If the end justifies the means, many acts of violence, cheating, and manipulation will acquire acceptance. We are familiar with this idea. The allusion is that harm can be done if it leads to a benefit that weighs more than the harm done. In other words, a noble outcome will justify even an unethical path to reach it.
For example, a few people might be justifiably harmed to save a hundred or thousand or to build a better society; a river might be polluted if it helps generate employment through a polluting industry on its shore; a leader can be assassinated if it leads to a better man replacing him to rule the country; thousands of civilians and soldiers of another country could be killed in a war if it leads to economic and security benefits for your country.

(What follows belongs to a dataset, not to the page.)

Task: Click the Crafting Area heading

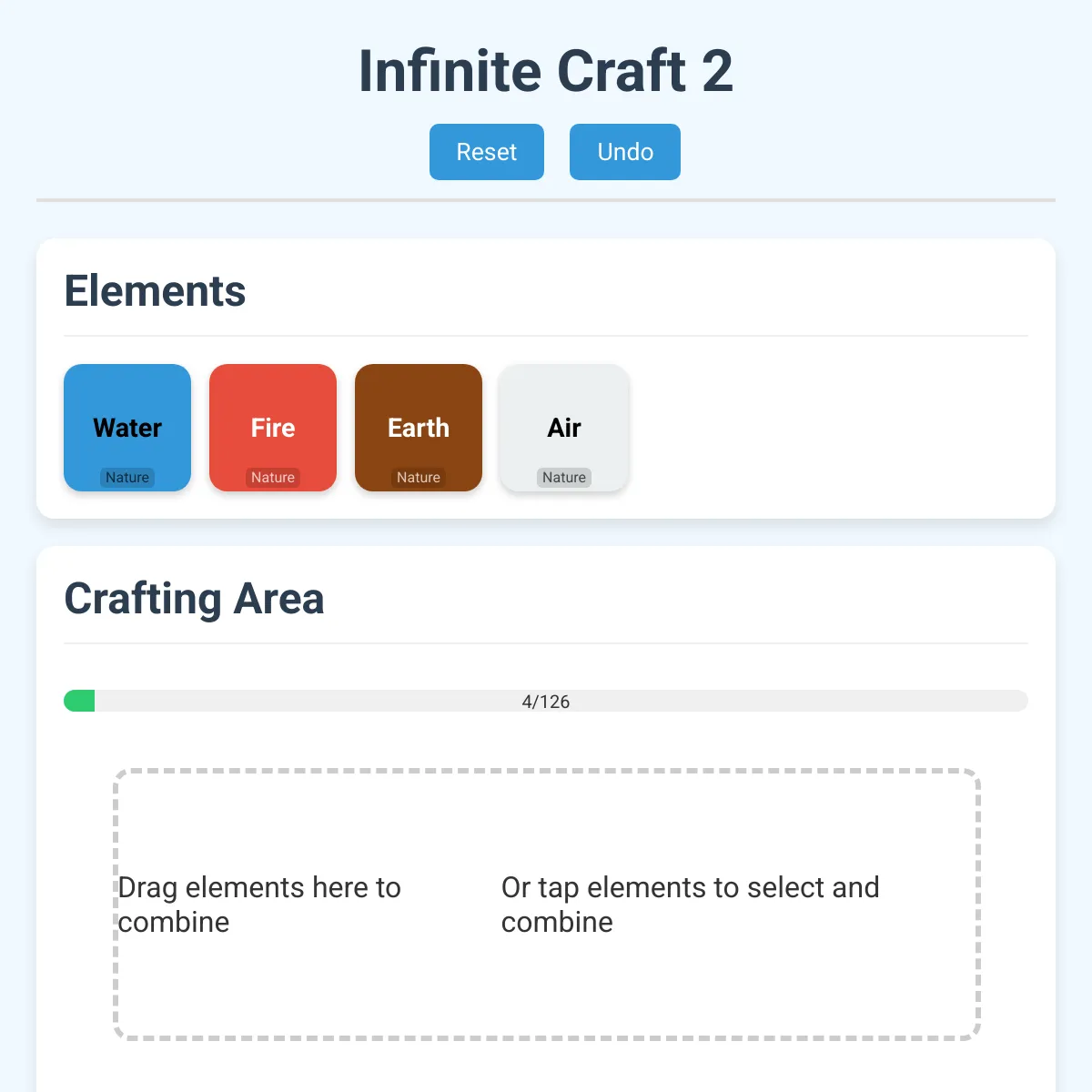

The tricky question is who decides what is beneficial and who is entitled to compare harm and benefit and give them scores. Who commands the weighing scales? People who have access to implementing such decisions often are people who have the power. At the receiving end, we find people with no power and means. The scale is already tilted before we even approach the question.
The common perception is that Niccolò Machiavelli originally pronounced this maxim. But he did not say exactly that.
What he said was,
“Men judge more by their eyes than by their hands because everyone can see, but few can feel. Everyone can see how you appear, few can feel what you are, and these few will not dare to oppose the opinion of the multitude when it is defended by the majesty of the state. In the actions of all men, especially princes, where there is no recourse to justice, the end is all that counts. A prince should only be concerned with conquering or maintaining a state, for the means will always be judged to be honourable and praiseworthy by each and every person because the masses always follow appearances and the outcomes of affairs, and the world is nothing other than the masses.” (Machiavelli, The Prince)
In the above, there is a real suggestion of the maxim. Yet, he is talking about a general perception rather than an ethical position or a best practice.
Machiavelli wrote this in the 16th century. We are such animals of opportunity that when it is convenient for us to use an idea, it does not matter how archaic it is. In the 16th century, people were bled in the name of curing illnesses, and they were hanged, drawn, and quartered as a punishment for treason. Come on! Are we to hang on to a dictum of those times?
Machiavelli placed politics in a place very close to warfare. The French and succeeding Marxist revolutions drew energy from this correlation. The colonisation and empire-building in the world, the crusades and the global wars against ‘terrorism’ that the West fought- all followed the same thinking. Political thought in the world is still governed by this violent streak.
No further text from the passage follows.